How Researchers Use Resting Heart Rate in Analysis

In practice, resting heart rate is rarely interpreted in isolation. Researchers commonly use it to:

• Track within-participant physiological adaptation over time
  
  
• Contextualize changes in activity, sleep, or symptom severity
  
  
• Identify periods of physiological stress, illness, or poor recovery
  
  
• Support subgroup or responder analyses
  
  
• Monitor intervention tolerability
  
  

The analytic emphasis is typically on change from baseline, trends, or variability rather than absolute thresholds.

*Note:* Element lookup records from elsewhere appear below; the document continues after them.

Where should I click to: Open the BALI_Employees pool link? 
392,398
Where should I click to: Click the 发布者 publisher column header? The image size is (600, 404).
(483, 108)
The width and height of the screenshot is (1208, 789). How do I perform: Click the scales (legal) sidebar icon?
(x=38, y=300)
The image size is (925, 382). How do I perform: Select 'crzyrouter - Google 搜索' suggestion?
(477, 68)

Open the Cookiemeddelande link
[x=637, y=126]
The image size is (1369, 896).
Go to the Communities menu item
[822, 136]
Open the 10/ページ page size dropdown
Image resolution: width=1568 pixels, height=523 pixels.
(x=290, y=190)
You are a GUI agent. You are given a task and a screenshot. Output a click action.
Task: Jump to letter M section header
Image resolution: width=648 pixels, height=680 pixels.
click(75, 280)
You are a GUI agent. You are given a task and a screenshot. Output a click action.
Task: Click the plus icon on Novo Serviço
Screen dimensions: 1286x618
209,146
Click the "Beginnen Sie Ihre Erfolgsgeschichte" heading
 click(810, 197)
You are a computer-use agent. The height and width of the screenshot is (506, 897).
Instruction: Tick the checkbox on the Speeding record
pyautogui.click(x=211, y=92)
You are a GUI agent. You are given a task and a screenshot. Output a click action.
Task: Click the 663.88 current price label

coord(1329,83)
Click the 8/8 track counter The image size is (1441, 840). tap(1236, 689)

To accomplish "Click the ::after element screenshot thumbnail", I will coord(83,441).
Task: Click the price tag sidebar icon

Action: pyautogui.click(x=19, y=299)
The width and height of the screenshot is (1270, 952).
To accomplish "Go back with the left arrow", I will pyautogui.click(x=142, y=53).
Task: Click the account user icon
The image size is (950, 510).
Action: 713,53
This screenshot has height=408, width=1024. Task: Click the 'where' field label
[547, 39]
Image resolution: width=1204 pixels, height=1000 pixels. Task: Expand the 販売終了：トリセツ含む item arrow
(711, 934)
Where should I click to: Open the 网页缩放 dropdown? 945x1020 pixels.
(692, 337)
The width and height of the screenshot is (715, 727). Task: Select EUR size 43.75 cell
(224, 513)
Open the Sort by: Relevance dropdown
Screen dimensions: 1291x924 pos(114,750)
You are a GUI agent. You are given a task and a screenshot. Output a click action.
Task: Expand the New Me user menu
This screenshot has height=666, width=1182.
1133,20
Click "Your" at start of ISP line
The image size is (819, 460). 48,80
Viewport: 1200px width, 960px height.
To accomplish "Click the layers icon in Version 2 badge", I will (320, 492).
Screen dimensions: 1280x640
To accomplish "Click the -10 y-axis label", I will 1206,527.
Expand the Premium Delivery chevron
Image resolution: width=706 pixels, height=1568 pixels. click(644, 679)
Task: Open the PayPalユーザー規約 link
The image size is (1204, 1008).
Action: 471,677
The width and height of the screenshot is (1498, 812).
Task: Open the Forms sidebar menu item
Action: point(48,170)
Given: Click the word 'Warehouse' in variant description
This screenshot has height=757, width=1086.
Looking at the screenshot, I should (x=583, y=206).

Design Considerations for Resting Heart Rate

Several design choices can materially improve interpretability:

• Run-in periods help stabilize baseline estimates and reduce early device acclimation effects.
  
  
• Consistent device use improves comparability, as resting HR algorithms vary by provider.
  
  
• Complementary endpoints (e.g., HRV, sleep efficiency, activity volume) help distinguish meaningful physiological change from transient noise.
  
  

Wearable validation studies consistently show that heart rate accuracy is strongest during rest and sleep conditions, supporting the use of sleep-window-derived RHR in decentralized studies (Bent et al., 2020).

Best Practices

• Treat resting heart rate as a supportive physiological endpoint unless explicitly powered otherwise.
  
  
• Avoid over-interpreting short-term fluctuations.
  
  
• Document device family and derivation method in analysis plans.
  
  
• Pair RHR with contextual endpoints to strengthen interpretation.
  
  
• Preview the participant onboarding flow to ensure clarity around wearable connection.
  
  

References

Fox K, et al.
Resting heart rate in cardiovascular disease. Journal of the American College of Cardiology. 2007;50(9):823–830.

Jensen MT, et al.
Elevated resting heart rate is associated with cardiovascular risk and mortality. Heart. 2013;99(12):882–887.

Nanchen D, et al.
Resting heart rate and cardiovascular outcomes. European Heart Journal. 2012;33(12):1470–1478.

Seals DR, et al.
Influence of habitual physical activity on resting heart rate. Journal of Applied Physiology. 2016;120(4):350–357.

Bent B, et al. Investigating sources of inaccuracy in wearable optical heart rate sensors. npj Digital Medicine. 2020;3:18.